In the EVgo quarterly report excerpt, what was the net loss for the six months ended June 30, 2022?

• **DOCUMENT PASSAGE**
----
Changes in Fair Values of Warrant and Earnout Liabilities



The change in the fair values of the warrant and earnout liabilities were due to
the liabilities that were assumed in connection with the CRIS Business
Combination. For the six months ended June 30, 2022, there was a $28.5 million
gain primarily due to a reduction in the fair values of the liabilities during
the first six months of 2022. See "Part I, Item 1. Financial Statements - Note
11 - Fair Value Measurements" for more information.

Income Taxes



For the six months ended June 30, 2022 and 2021, EVgo's provision for income
taxes and effective tax rates were de minimis as the current income tax benefit
was offset by the change in the valuation allowance.

Net Loss



Net loss for the six months ended June 30, 2022 was $38.3 million, a $3.2
million, or 9% increase compared to $35.0 million for the six months ended
June 30, 2021. The increased loss was primarily due to the increased general and
administrative expenses incurred to support growth; the depreciation,
amortization and accretion expenses incurred due to an increased number of
chargers in EVgo's network and the PlugShare acquisition, partially offset by
improved gross loss and change in fair value of warrant and earnout liabilities.

Non-GAAP Financial Measures



This Quarterly Report includes the non-GAAP financial measures: "Adjusted Cost
of Sales," "Adjusted Gross Profit (Loss)," "Adjusted Gross Margin," "EBITDA,"
"Adjusted EBITDA" and "Receipts." EVgo believes these measures are useful to
investors in evaluating EVgo's financial performance. In addition, EVgo uses
these measures internally to establish forecasts, budgets, and operational goals
to manage and monitor its business. Further, due to the nature of certain OEM
contracts, there is a significant timing difference between cash receipt and
revenue recognition, therefore, EVgo believes Receipts (defined below) provides
valuable insight to the ongoing performance and liquidity of the business. EVgo
believes that these non-GAAP financial measures help to depict a more realistic
representation of the performance of the underlying business, enabling EVgo to
evaluate and plan more effectively for the future. EVgo believes that investors
should have access to the same set of tools that its management uses in
analyzing operating results.
----
Records from a dataset:
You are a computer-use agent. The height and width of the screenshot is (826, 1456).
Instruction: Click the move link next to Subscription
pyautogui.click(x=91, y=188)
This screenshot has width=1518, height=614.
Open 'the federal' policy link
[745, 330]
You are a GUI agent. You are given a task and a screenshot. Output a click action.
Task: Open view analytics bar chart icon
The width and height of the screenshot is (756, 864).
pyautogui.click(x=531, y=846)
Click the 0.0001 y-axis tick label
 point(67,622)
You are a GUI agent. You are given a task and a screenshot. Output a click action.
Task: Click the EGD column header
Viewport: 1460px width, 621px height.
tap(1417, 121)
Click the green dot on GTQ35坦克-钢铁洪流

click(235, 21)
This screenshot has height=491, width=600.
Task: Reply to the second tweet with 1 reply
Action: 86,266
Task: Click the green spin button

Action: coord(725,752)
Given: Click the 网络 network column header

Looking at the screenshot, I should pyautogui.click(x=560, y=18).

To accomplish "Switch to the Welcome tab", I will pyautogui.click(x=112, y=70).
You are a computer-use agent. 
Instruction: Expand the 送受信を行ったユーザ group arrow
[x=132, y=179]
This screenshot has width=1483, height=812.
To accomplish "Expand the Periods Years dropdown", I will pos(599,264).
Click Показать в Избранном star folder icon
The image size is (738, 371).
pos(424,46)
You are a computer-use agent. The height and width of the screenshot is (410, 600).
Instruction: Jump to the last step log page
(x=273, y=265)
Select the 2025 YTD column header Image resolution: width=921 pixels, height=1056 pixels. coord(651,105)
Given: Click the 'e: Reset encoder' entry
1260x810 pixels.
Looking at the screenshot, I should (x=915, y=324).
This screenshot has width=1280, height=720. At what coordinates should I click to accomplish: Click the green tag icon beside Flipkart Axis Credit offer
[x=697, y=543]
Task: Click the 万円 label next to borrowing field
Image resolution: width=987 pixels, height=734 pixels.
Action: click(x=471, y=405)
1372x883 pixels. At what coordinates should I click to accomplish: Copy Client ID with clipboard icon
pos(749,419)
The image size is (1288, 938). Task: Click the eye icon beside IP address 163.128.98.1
----
• **EXERCISE ANSWER**
$38.3 million